Subsidy is not a dirty word
by Matt Grist
Today David Cameron announced the Government’s youth employment strategy. There is much to be commended, specifically around the expansion of apprenticeships and the greater flexibility granted unemployed young people to volunteer and undertake work experience. But the proof will be in the pudding – particularly around achieving quality and scale in apprenticeship provision.
I would like to pick up on the Government’s attitude to job subsidies in the strategy. It says that activist interventions by government such as the New Deal and Future Jobs Fund were expensive and showed little long-term benefit. There is truth in this assessment – the New Deal was particularly poor at keeping young people in sustained employment. And those calling for the reinstatement of the Future Jobs Fund should consider this: how useful is it for a young person to work in a contrived public sector job, when that sector will not be hiring many new employees any time soon?

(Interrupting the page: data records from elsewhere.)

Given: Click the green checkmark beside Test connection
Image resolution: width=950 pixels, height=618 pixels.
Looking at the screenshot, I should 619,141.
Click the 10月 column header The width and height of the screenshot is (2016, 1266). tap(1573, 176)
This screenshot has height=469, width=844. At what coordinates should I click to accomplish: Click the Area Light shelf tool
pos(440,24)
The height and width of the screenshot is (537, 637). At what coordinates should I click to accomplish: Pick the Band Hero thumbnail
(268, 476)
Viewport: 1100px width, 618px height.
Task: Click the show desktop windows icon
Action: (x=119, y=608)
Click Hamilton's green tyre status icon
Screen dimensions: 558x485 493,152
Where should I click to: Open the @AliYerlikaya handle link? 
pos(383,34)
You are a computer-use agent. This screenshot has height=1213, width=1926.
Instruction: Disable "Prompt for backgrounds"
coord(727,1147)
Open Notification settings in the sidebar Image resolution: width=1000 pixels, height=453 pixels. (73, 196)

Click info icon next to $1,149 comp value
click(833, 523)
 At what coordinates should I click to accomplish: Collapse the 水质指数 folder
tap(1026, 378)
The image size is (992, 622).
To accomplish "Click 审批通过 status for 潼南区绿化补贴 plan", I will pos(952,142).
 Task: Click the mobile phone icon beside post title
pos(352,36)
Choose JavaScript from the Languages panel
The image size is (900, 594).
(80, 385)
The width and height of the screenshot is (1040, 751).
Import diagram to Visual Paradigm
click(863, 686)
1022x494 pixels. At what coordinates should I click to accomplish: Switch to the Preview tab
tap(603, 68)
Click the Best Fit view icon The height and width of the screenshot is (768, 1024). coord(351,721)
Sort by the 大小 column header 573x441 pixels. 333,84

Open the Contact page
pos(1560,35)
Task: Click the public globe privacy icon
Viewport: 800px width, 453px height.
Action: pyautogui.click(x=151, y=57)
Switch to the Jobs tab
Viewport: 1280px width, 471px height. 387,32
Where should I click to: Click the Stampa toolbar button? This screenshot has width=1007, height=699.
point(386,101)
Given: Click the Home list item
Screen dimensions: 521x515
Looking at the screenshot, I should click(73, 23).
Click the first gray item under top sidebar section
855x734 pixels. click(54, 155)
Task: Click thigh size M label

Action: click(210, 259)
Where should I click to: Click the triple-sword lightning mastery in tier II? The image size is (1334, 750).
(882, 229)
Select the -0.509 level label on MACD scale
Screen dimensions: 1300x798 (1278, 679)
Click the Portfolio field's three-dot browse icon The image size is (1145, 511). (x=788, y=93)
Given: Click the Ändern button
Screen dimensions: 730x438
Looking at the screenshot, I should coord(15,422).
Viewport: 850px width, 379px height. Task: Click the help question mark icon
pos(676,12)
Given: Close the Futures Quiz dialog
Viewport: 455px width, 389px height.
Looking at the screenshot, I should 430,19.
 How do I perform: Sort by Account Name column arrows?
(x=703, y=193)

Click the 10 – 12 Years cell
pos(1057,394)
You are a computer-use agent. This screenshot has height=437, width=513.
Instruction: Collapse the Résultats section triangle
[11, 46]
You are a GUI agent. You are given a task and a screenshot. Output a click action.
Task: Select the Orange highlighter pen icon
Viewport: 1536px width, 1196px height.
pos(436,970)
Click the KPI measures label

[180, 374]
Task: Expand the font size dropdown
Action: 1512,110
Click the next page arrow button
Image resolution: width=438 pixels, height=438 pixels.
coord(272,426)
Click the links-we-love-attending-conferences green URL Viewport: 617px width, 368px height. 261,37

But I reject the Government’s claim that it is against job subsidies per se. The Nobel Laureate economist James Heckman has shown how subsidising work through welfare-to-work schemes – effectively what the Government plans to do through the Universal Credit, which will increase marginal wage returns when moving off out-of-work benefits – is a very effective way of tackling unemployment and raising individuals’ earning potential over the long-term.
Moreover, subsidies do not have to come through bureaucratic national programmes. In times of uncertain growth, nervous employers can be persuaded to hire workers through incentives offered through the tax system. Demos recommended in The Forgotten Half that employer’s national insurance contributions be reduced (at a tapered rate) for workers under 25. Why won’t the Government countenance such a subsidy?